→ Exercise aim: Rewrite the records below, changing every "Screen dimensions" to "Screen size" and leaving everything else unchanged.

→ Provided records:
★ ★ ★ ★ ★ ★ ★

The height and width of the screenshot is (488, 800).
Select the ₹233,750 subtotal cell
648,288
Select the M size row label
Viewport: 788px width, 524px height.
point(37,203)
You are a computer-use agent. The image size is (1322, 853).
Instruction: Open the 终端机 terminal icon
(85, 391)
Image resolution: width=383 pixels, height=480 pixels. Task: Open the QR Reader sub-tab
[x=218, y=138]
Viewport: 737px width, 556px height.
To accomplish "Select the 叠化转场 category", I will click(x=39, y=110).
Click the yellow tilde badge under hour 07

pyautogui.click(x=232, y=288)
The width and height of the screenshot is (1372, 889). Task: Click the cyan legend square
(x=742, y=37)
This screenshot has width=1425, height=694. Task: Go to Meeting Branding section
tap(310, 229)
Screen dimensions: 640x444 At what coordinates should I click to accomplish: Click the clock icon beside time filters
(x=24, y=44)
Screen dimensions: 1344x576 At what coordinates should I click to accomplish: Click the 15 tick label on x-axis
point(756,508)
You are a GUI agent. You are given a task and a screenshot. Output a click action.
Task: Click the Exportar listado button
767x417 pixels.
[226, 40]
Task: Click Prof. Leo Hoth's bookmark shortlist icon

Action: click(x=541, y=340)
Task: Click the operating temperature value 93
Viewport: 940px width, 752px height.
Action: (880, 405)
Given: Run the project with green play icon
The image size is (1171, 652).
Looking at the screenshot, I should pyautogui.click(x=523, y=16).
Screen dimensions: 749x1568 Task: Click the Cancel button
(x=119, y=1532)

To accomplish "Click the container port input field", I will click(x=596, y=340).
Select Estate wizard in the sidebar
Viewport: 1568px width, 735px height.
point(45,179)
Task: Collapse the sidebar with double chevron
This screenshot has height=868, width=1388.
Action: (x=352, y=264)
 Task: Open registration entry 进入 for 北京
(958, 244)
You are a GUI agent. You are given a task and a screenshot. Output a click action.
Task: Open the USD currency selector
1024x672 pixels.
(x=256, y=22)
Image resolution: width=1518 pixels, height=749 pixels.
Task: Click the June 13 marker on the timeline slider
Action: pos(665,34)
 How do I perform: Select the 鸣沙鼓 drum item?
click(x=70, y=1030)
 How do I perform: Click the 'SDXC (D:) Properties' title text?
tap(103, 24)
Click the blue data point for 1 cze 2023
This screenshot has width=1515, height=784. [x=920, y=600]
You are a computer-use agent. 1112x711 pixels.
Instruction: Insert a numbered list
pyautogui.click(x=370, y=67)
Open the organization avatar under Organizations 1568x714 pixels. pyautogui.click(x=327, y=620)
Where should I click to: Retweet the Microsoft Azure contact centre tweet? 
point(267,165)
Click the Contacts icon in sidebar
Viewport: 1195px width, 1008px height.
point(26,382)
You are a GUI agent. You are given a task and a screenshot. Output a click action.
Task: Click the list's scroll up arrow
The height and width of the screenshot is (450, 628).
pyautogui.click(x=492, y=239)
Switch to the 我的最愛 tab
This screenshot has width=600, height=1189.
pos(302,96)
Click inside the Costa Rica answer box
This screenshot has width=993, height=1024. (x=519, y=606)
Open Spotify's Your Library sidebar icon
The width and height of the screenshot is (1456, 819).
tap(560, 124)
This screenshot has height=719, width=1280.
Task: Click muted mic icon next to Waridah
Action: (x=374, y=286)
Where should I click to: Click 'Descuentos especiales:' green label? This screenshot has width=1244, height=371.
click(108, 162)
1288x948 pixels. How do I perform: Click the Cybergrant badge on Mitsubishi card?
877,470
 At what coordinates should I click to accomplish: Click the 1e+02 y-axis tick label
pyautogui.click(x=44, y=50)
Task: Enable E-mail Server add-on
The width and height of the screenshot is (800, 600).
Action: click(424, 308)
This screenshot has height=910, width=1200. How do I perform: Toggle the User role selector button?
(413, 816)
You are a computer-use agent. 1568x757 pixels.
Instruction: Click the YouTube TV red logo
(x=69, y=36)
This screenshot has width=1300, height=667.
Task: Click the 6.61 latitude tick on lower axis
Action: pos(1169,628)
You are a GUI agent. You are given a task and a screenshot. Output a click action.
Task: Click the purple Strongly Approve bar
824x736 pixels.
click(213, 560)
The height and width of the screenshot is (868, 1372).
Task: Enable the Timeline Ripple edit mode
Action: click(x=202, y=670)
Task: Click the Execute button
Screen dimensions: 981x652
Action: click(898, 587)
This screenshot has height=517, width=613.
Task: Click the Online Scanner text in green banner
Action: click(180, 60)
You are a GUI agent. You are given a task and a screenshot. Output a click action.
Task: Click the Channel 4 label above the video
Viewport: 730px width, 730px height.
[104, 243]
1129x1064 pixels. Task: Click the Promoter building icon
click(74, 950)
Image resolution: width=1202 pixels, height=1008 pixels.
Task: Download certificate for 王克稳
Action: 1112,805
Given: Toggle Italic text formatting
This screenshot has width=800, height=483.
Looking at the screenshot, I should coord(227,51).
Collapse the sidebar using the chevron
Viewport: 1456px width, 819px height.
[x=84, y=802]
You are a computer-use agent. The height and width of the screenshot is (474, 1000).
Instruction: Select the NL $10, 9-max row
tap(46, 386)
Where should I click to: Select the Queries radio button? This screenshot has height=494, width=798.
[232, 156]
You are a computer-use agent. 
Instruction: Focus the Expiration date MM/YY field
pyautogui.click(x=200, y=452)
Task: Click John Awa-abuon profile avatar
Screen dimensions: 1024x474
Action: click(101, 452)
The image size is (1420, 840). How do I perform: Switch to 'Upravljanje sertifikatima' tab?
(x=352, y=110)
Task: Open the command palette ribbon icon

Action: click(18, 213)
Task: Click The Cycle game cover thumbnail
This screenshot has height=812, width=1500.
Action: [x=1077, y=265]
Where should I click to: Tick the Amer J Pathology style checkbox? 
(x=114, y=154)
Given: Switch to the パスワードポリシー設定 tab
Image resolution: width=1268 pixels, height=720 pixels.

★ ★ ★ ★ ★ ★ ★

→ Result:
The height and width of the screenshot is (488, 800).
Select the ₹233,750 subtotal cell
648,288
Select the M size row label
Viewport: 788px width, 524px height.
point(37,203)
You are a computer-use agent. The image size is (1322, 853).
Instruction: Open the 终端机 terminal icon
(85, 391)
Image resolution: width=383 pixels, height=480 pixels. Task: Open the QR Reader sub-tab
[x=218, y=138]
Viewport: 737px width, 556px height.
To accomplish "Select the 叠化转场 category", I will click(x=39, y=110).
Click the yellow tilde badge under hour 07

pyautogui.click(x=232, y=288)
The width and height of the screenshot is (1372, 889). Task: Click the cyan legend square
(x=742, y=37)
This screenshot has width=1425, height=694. Task: Go to Meeting Branding section
tap(310, 229)
Screen size: 640x444 At what coordinates should I click to accomplish: Click the clock icon beside time filters
(x=24, y=44)
Screen size: 1344x576 At what coordinates should I click to accomplish: Click the 15 tick label on x-axis
point(756,508)
You are a GUI agent. You are given a task and a screenshot. Output a click action.
Task: Click the Exportar listado button
767x417 pixels.
[226, 40]
Task: Click Prof. Leo Hoth's bookmark shortlist icon

Action: click(x=541, y=340)
Task: Click the operating temperature value 93
Viewport: 940px width, 752px height.
Action: (880, 405)
Given: Run the project with green play icon
The image size is (1171, 652).
Looking at the screenshot, I should pyautogui.click(x=523, y=16).
Screen size: 749x1568 Task: Click the Cancel button
(x=119, y=1532)

To accomplish "Click the container port input field", I will click(x=596, y=340).
Select Estate wizard in the sidebar
Viewport: 1568px width, 735px height.
point(45,179)
Task: Collapse the sidebar with double chevron
This screenshot has height=868, width=1388.
Action: (x=352, y=264)
 Task: Open registration entry 进入 for 北京
(958, 244)
You are a GUI agent. You are given a task and a screenshot. Output a click action.
Task: Open the USD currency selector
1024x672 pixels.
(x=256, y=22)
Image resolution: width=1518 pixels, height=749 pixels.
Task: Click the June 13 marker on the timeline slider
Action: pos(665,34)
 How do I perform: Select the 鸣沙鼓 drum item?
click(x=70, y=1030)
 How do I perform: Click the 'SDXC (D:) Properties' title text?
tap(103, 24)
Click the blue data point for 1 cze 2023
This screenshot has width=1515, height=784. [x=920, y=600]
You are a computer-use agent. 1112x711 pixels.
Instruction: Insert a numbered list
pyautogui.click(x=370, y=67)
Open the organization avatar under Organizations 1568x714 pixels. pyautogui.click(x=327, y=620)
Where should I click to: Retweet the Microsoft Azure contact centre tweet? 
point(267,165)
Click the Contacts icon in sidebar
Viewport: 1195px width, 1008px height.
point(26,382)
You are a GUI agent. You are given a task and a screenshot. Output a click action.
Task: Click the list's scroll up arrow
The height and width of the screenshot is (450, 628).
pyautogui.click(x=492, y=239)
Switch to the 我的最愛 tab
This screenshot has width=600, height=1189.
pos(302,96)
Click inside the Costa Rica answer box
This screenshot has width=993, height=1024. (x=519, y=606)
Open Spotify's Your Library sidebar icon
The width and height of the screenshot is (1456, 819).
tap(560, 124)
This screenshot has height=719, width=1280.
Task: Click muted mic icon next to Waridah
Action: (x=374, y=286)
Where should I click to: Click 'Descuentos especiales:' green label? This screenshot has width=1244, height=371.
click(108, 162)
1288x948 pixels. How do I perform: Click the Cybergrant badge on Mitsubishi card?
877,470
 At what coordinates should I click to accomplish: Click the 1e+02 y-axis tick label
pyautogui.click(x=44, y=50)
Task: Enable E-mail Server add-on
The width and height of the screenshot is (800, 600).
Action: click(424, 308)
This screenshot has height=910, width=1200. How do I perform: Toggle the User role selector button?
(413, 816)
You are a computer-use agent. 1568x757 pixels.
Instruction: Click the YouTube TV red logo
(x=69, y=36)
This screenshot has width=1300, height=667.
Task: Click the 6.61 latitude tick on lower axis
Action: pos(1169,628)
You are a GUI agent. You are given a task and a screenshot. Output a click action.
Task: Click the purple Strongly Approve bar
824x736 pixels.
click(213, 560)
The height and width of the screenshot is (868, 1372).
Task: Enable the Timeline Ripple edit mode
Action: click(x=202, y=670)
Task: Click the Execute button
Screen size: 981x652
Action: click(898, 587)
This screenshot has height=517, width=613.
Task: Click the Online Scanner text in green banner
Action: click(180, 60)
You are a GUI agent. You are given a task and a screenshot. Output a click action.
Task: Click the Channel 4 label above the video
Viewport: 730px width, 730px height.
[104, 243]
1129x1064 pixels. Task: Click the Promoter building icon
click(74, 950)
Image resolution: width=1202 pixels, height=1008 pixels.
Task: Download certificate for 王克稳
Action: 1112,805
Given: Toggle Italic text formatting
This screenshot has width=800, height=483.
Looking at the screenshot, I should coord(227,51).
Collapse the sidebar using the chevron
Viewport: 1456px width, 819px height.
[x=84, y=802]
You are a computer-use agent. The height and width of the screenshot is (474, 1000).
Instruction: Select the NL $10, 9-max row
tap(46, 386)
Where should I click to: Select the Queries radio button? This screenshot has height=494, width=798.
[232, 156]
You are a computer-use agent. 
Instruction: Focus the Expiration date MM/YY field
pyautogui.click(x=200, y=452)
Task: Click John Awa-abuon profile avatar
Screen size: 1024x474
Action: click(101, 452)
The image size is (1420, 840). How do I perform: Switch to 'Upravljanje sertifikatima' tab?
(x=352, y=110)
Task: Open the command palette ribbon icon

Action: click(18, 213)
Task: Click The Cycle game cover thumbnail
This screenshot has height=812, width=1500.
Action: [x=1077, y=265]
Where should I click to: Tick the Amer J Pathology style checkbox? 
(x=114, y=154)
Given: Switch to the パスワードポリシー設定 tab
Image resolution: width=1268 pixels, height=720 pixels.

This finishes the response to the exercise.